A Mexican human rights group launched an online guide Wednesday for people searching for missing relatives, a real need in a country where authorities are slow to act.
Mexico has almost 110,000 people listed as missing, but many of the most effective searches are carried out by relatives or activists. Mexico’s antiquated, underfunded police system has been overwhelmed by waves of gang-fueled abductions and killings.
The legal system, meanwhile, is arcane in both terminology and procedures, and makes little allowance for people unfamiliar with legal terms.
Because families have to confront a steep learning curve when someone goes missing, the online guide tells people what the legal steps are for filing anything from a crime report to a constitutional injunction.
The Miguel Agustín Pro Juárez human rights center hopes the guide will help people find and preserve evidence and testimonies, and eventually find their loved ones.
María Luisa Aguilar, a director of the rights center, said families “face prosecution officials every day who are at best indifferent to their requests.”
Relatives often have to request and collect evidence like video camera footage and telephone records themselves.

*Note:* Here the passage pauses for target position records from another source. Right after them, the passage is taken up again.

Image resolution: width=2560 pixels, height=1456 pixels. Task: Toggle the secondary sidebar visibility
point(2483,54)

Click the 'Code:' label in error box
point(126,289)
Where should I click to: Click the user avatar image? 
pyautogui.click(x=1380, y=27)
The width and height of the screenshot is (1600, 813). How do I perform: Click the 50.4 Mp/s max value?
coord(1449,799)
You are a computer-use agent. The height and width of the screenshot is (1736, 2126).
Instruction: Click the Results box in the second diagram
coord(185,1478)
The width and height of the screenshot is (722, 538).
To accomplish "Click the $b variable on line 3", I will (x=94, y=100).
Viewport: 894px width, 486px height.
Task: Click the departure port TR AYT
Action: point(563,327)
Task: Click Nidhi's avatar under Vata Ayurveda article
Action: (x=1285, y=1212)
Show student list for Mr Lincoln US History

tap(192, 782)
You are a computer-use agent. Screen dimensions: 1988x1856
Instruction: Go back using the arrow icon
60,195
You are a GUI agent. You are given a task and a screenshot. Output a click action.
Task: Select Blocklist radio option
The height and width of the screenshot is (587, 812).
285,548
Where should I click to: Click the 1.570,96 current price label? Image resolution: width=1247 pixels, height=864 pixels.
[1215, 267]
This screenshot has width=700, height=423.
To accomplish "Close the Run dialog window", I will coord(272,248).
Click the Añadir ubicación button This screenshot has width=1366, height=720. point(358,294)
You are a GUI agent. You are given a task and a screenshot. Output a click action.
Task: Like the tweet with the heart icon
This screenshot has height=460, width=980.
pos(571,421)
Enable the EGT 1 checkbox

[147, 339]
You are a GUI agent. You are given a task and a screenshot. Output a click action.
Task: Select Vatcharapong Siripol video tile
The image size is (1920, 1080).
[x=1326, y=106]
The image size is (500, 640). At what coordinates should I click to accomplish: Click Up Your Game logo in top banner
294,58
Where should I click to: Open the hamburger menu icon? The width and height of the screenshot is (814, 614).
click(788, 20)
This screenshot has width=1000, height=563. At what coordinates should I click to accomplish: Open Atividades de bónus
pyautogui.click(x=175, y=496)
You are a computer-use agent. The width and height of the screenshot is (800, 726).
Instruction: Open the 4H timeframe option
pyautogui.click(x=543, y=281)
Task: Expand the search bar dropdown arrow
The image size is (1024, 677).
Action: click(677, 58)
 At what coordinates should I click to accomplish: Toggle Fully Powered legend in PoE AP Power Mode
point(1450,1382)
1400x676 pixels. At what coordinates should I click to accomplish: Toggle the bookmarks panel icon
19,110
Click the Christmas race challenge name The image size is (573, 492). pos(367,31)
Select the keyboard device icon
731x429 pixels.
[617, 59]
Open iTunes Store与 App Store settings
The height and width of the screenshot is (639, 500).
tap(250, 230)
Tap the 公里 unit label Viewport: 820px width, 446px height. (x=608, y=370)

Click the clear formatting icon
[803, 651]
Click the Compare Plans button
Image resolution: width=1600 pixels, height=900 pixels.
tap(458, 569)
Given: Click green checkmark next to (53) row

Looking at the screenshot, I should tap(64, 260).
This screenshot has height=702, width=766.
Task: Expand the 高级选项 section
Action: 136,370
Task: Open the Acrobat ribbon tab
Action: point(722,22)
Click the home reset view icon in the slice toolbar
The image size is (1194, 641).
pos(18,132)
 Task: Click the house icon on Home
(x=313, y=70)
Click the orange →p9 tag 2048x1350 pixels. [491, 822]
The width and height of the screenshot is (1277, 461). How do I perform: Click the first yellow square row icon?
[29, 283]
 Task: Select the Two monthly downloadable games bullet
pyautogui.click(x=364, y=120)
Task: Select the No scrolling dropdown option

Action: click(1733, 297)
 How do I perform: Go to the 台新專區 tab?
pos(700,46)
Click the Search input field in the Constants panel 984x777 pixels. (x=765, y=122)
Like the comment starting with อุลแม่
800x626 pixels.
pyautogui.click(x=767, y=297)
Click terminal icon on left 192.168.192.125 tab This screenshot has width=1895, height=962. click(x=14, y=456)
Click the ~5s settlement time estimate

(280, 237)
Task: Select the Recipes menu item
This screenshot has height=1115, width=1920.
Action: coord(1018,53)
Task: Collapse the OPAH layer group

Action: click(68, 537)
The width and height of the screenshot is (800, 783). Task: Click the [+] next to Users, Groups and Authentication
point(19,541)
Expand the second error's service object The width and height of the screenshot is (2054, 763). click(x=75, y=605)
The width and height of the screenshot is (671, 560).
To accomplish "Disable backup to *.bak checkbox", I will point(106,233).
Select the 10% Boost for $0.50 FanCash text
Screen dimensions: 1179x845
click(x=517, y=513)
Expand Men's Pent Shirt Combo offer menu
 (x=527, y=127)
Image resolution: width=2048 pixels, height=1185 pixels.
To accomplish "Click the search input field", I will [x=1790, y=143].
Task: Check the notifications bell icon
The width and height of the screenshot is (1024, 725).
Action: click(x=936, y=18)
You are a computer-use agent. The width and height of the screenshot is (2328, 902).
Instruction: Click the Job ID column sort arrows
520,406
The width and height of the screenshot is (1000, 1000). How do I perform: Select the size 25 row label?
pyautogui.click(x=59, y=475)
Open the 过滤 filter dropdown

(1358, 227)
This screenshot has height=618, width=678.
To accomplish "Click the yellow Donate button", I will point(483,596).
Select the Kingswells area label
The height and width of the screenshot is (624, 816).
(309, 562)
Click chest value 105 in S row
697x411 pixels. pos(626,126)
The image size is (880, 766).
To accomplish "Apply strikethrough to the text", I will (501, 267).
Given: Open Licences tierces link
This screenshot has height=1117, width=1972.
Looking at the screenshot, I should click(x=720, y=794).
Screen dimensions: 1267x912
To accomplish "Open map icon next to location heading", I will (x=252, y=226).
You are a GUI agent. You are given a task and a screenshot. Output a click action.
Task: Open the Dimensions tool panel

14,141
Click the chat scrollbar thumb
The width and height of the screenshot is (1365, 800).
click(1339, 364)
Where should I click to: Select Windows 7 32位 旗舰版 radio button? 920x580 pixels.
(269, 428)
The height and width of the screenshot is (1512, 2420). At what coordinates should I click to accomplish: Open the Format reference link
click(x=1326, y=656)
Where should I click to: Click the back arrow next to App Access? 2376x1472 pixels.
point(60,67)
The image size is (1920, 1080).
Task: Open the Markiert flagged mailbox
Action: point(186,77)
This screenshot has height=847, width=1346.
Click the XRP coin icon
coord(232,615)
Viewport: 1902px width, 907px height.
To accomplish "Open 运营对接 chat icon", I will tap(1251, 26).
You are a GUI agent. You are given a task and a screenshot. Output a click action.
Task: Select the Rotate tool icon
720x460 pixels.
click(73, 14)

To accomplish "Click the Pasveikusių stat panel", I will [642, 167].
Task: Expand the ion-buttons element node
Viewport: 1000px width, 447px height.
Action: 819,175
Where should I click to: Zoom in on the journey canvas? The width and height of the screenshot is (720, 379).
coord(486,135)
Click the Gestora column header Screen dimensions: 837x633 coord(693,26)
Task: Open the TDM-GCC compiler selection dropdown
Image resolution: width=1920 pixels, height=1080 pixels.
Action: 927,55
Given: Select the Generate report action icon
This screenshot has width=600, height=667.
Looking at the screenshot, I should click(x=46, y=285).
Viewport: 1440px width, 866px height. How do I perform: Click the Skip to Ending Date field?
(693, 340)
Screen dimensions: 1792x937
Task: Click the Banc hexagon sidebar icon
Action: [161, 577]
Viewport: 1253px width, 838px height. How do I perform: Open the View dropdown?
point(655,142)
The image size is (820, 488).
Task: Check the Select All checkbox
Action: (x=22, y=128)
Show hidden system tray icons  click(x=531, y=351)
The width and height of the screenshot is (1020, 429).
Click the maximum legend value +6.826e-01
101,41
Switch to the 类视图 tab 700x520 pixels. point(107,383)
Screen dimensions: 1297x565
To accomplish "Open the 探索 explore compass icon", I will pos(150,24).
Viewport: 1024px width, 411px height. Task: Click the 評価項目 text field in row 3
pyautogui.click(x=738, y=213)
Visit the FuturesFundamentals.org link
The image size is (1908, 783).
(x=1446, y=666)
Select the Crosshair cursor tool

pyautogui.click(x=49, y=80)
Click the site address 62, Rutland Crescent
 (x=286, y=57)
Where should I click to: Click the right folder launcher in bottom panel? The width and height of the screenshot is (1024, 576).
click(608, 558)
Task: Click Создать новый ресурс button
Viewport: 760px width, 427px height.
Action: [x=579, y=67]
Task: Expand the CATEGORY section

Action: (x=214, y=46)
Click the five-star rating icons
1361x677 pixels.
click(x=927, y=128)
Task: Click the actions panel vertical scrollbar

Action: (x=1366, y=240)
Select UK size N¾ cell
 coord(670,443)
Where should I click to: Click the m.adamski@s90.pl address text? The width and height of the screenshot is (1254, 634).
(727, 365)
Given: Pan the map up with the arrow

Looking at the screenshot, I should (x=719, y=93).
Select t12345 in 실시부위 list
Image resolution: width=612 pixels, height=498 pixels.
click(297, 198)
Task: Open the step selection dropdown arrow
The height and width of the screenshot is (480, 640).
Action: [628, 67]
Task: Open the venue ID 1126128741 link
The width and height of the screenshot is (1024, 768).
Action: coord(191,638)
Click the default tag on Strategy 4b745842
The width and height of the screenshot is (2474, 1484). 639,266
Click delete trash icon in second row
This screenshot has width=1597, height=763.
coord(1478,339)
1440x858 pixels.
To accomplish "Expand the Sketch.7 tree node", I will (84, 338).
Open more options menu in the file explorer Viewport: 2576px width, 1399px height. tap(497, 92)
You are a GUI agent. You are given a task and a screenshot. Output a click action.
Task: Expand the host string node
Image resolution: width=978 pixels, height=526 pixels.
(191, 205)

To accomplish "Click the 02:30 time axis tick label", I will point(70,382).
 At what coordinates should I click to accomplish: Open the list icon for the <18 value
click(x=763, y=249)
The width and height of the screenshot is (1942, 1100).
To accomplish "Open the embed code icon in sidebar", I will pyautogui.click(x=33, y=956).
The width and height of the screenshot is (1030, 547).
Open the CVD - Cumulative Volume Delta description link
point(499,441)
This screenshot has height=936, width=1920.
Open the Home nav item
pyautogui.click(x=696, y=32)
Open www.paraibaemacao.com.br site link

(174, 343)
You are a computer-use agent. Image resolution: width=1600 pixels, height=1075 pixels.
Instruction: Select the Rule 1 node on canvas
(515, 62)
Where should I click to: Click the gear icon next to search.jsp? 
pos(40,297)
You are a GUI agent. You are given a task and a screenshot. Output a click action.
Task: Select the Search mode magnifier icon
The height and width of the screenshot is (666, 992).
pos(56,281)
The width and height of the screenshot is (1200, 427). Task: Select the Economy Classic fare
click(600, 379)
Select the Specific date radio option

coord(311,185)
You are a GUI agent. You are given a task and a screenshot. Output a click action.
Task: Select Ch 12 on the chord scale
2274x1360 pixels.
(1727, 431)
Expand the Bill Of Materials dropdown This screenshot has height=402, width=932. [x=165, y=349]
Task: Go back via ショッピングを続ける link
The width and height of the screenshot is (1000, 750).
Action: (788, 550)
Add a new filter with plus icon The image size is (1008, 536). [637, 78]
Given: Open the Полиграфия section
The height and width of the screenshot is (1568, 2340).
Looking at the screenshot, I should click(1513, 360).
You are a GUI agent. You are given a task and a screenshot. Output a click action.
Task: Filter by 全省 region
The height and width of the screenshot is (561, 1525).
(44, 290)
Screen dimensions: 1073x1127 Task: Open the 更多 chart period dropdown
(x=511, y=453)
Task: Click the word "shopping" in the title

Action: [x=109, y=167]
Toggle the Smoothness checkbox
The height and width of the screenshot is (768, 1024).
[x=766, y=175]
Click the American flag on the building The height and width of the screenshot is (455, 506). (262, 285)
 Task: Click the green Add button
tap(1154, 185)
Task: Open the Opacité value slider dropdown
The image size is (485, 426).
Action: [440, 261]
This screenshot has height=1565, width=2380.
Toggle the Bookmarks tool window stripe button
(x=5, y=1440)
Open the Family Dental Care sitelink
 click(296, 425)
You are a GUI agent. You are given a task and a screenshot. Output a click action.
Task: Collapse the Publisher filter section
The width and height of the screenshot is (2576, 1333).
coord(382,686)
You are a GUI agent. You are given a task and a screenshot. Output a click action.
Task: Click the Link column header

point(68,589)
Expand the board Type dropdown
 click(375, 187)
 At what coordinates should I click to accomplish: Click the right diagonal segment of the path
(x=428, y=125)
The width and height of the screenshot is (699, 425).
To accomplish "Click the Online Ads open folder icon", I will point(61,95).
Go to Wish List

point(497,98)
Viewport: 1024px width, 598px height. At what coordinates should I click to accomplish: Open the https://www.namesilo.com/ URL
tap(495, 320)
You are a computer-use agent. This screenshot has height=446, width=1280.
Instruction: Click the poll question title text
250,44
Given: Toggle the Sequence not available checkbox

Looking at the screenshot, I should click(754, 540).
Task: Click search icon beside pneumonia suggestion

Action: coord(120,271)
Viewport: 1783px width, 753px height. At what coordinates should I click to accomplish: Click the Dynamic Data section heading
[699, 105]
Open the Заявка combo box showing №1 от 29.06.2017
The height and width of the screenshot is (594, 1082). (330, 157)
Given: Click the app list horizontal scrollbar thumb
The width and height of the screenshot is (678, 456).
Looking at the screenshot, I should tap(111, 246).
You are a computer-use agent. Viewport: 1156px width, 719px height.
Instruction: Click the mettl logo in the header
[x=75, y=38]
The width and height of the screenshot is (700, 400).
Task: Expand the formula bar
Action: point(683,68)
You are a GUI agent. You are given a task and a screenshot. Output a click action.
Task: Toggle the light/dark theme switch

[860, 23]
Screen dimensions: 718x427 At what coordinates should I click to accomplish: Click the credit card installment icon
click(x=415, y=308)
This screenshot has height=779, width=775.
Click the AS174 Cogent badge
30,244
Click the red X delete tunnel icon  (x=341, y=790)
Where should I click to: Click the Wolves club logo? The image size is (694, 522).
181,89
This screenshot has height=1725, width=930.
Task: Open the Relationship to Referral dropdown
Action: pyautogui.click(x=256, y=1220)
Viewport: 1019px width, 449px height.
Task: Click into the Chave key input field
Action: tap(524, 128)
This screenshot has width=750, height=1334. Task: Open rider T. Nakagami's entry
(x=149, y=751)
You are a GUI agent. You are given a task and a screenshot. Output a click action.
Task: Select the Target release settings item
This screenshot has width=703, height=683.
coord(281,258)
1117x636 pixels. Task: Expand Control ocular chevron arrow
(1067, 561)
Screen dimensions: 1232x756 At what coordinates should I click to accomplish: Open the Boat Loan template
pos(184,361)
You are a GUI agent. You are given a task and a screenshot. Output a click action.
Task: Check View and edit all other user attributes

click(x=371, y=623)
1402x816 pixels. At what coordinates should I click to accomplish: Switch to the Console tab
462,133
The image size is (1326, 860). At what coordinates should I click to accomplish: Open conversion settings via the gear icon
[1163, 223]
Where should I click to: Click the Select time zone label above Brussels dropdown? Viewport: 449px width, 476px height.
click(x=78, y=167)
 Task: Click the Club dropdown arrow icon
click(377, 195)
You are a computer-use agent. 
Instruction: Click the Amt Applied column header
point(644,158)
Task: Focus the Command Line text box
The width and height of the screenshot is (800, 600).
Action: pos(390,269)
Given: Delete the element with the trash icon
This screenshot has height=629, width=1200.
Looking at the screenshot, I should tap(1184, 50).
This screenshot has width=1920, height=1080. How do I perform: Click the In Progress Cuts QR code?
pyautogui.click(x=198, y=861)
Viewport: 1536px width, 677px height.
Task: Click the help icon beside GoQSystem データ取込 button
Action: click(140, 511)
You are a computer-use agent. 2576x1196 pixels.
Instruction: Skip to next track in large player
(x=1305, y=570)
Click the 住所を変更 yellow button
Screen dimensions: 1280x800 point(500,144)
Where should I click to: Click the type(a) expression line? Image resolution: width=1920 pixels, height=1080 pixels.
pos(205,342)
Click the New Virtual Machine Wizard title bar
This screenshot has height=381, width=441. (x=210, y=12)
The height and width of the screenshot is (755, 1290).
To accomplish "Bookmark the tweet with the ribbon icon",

Jacqueline Palmeros had to learn all this quickly for herself 2 1/2 years ago, when her daughter Jael Montserrat disappeared after boarding a vehicle on the outskirts of Mexico City.
Palmeros hopes the new guide will help others “to persevere in the pursuit of truth and justice,” and avoid having to learn it all as they go.
It is an uphill battle. Mexican authorities have about 52,000 unclaimed bodies on their hands that they have been unable to identify. With morgues overflowing, they have been forced to bury them in paupers’ graves. This means the cases of many missing people may never be solved.